We zipped passed Bouy Key and got on course for the Dump Key cut. The wind was still strong out of the WNW and we actually got up on plane doing 9 knots plus at some points in the flat water of the bay. The moonlight was beautiful as it reflected off the water and through the sails making them glow in the darkness. This was some of the most beautiful sailing I have ever done. We came up on Dump Key and zoomed up to the cut. As soon as we neared the cut, the wind died and it got real quiet. I shone the light down into the deeper water as we glided silently through our momentum carrying us to the other side. We saw horseshoe crabs scuttling along the bottom and marveled at the crystal clear water. It only lasted for maybe 30 seconds but it was a very memorable part of the crossing because it was in such contrast to what was all around. A different world in the middle of the bay. As soon as we exited the cut, the wind hit us and blastoff, we were doing 8 knots again away from Dump Keys.

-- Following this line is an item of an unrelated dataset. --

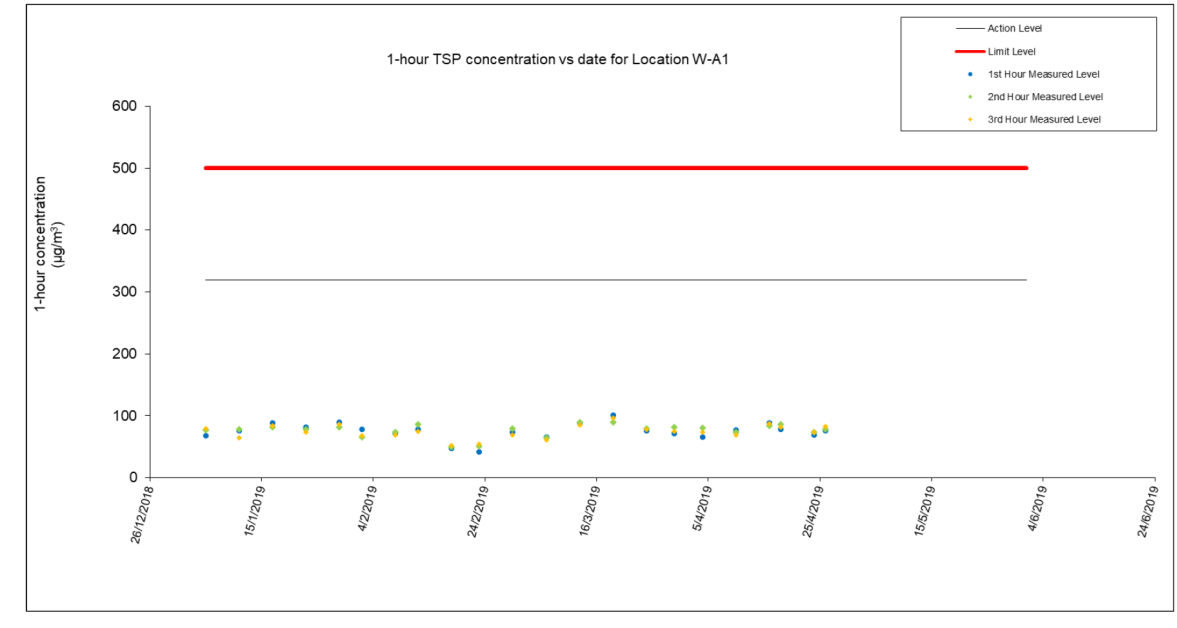Click the highest blue data point near 100

point(613,415)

The wind was out of the NW about 10 gusting to 12 knots. We got on our new heading across more open water to End Key and I was sawing on the sheets to keep the boat in the groove trying to keep her up on plane in a deep reach but we were going kind of slow I thought. After a while I realized we must be dragging something as our speed was down to around 6 knots. I looked back and sure enough the rudder was covered in weeds. I bore off and popped the rudder up and back down clearing it's edge. What a difference, back up to 8 knots and popping up on a plane in the puffs. But soon after this speed boosting event you could almost hear Florida bay say, "not so fast guys", as the centerboard started dragging the mud followed quickly by the rudder. Dad raised the board and I popped the rudder line but while we frantically tried to figure out which way to turn the boat came to a stop, sails still full and beautiful. It happens just that fast. We were in about 6 inches of water and we figured out that we were north of the channel and I must have sailed too high and into the shallows. Downwind was more shallow mud and we had to sail south to get back in deeper water. We raised the board and rudder fully but the bottom of the boat was already dragging the bottom and we were just slowly being blown deeper into the mud exactly what we were trying to avoid.

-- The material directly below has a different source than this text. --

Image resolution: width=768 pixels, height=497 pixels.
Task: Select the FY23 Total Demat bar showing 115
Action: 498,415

Fortunately in this situation, the Core Sound 20's Cat Ketch rig comes to the rescue. The split rig allows you to apply turning moments to the boat that just aren't possible with a Bermudan main and jib setup. We let the mainsail fly and sheeted in the mizzen while moving our weight to the front of the boat to free the back end and she started to rotate counter clockwise to the north and eventually almost into the wind. Then we grabbed the end of the main sprit and pushed it far out to starboard causing the main to backwind blowing the bow off and the boat kept rotating. The bow crossed through the wind and we eased the main while she spun around and presto, we were pointed back toward the channel. After sheeting in both sails (boards still up) the boat started dragging bottom but in the right direction and gaining depth with every inch. About 5 minutes after we grounded we were back in the channel, rudder down and on our way. In no time we were looking for the markers to the entrance to Twisty Mile.

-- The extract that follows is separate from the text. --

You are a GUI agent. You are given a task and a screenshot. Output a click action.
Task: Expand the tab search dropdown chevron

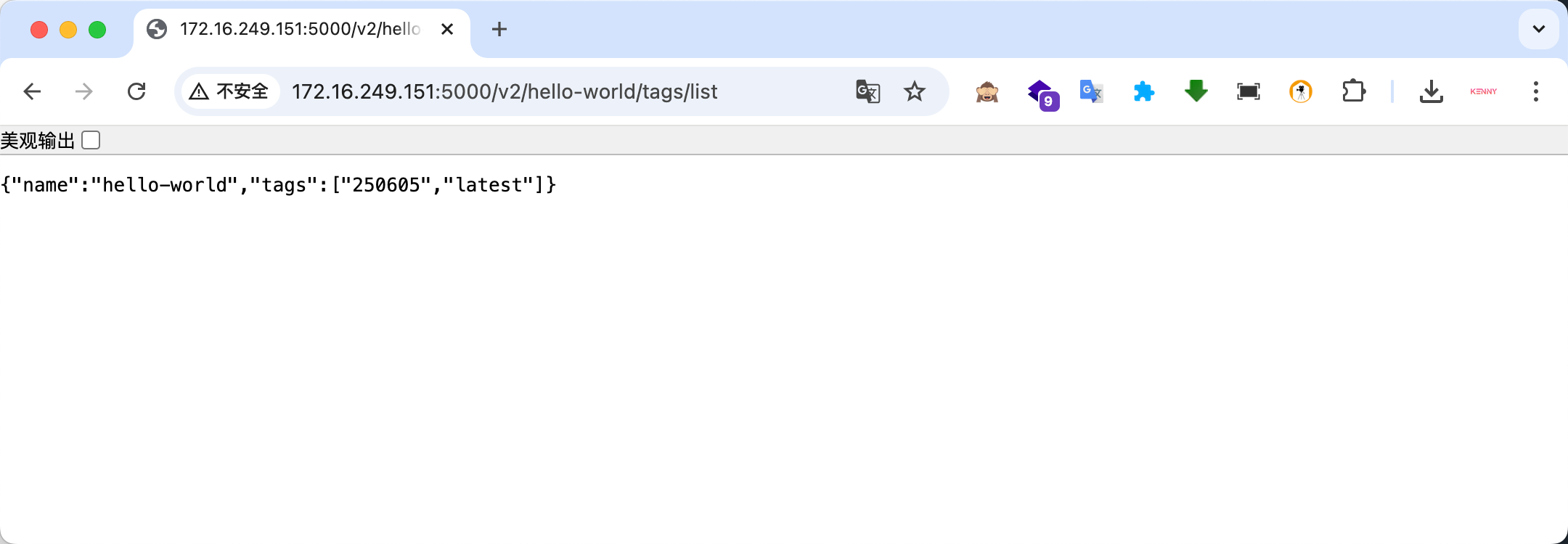(x=1539, y=29)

I spotted the markers with the spotlight and we started winding our way through the maze. Some markers just barely above the water and some I missed completely until it was too late. We bumped over some shallow spots but luckily didn't get stuck. It's quite a twisty path (go figure) through the deep channel and the spotlight is invaluable. I could pretty clearly see where the tops of the seagrass changed the look of the clear water indicating the edge of the channel and dad updated us aloud what was ahead on the gps, left turn, right turn, which helped us to think ahead of time what sail trim would be needed, or whether or not we might need more centerboard in anticipation of a short beat. We made it through back into the deep water and on course for Jimmy channel.

Jimmy Channel came and went without incident. We were making great time and I was beginning to look for the red flashing light of the radio tower which is just behind the finish line at the Bay Cove motel. Ahh the motel, I remember thinking how nice it will be at the finish line just relaxing and sailing around. What are we going to do with ourselves we thought out loud its only monday morning. We can sail around all week! The wind was beginning to shift more easterly now and we were sailing due east on a beam reach. We planned to go through the cut just west of Stake key. We took this cut in 2011 and since it is due east of Jimmy channel we chose it again. Dad navigated us to where the entrance markers should be. "left...more left", he said as I headed up and sheeted in beating now north east. I searched for the markers with the spotlight. "Got em", I said and I steered for the two markers marking the east and west side of the Stake Key cut. The wind was right out of the N now and a bit stronger. We were close hauled and realized that we might have to tack through the narrow cut with the wind on the nose. We entered the channel and held the tack as long as possible and I could see the two markers on the other side of the cut about 20 yards away. Once we got past those we were back in the clear.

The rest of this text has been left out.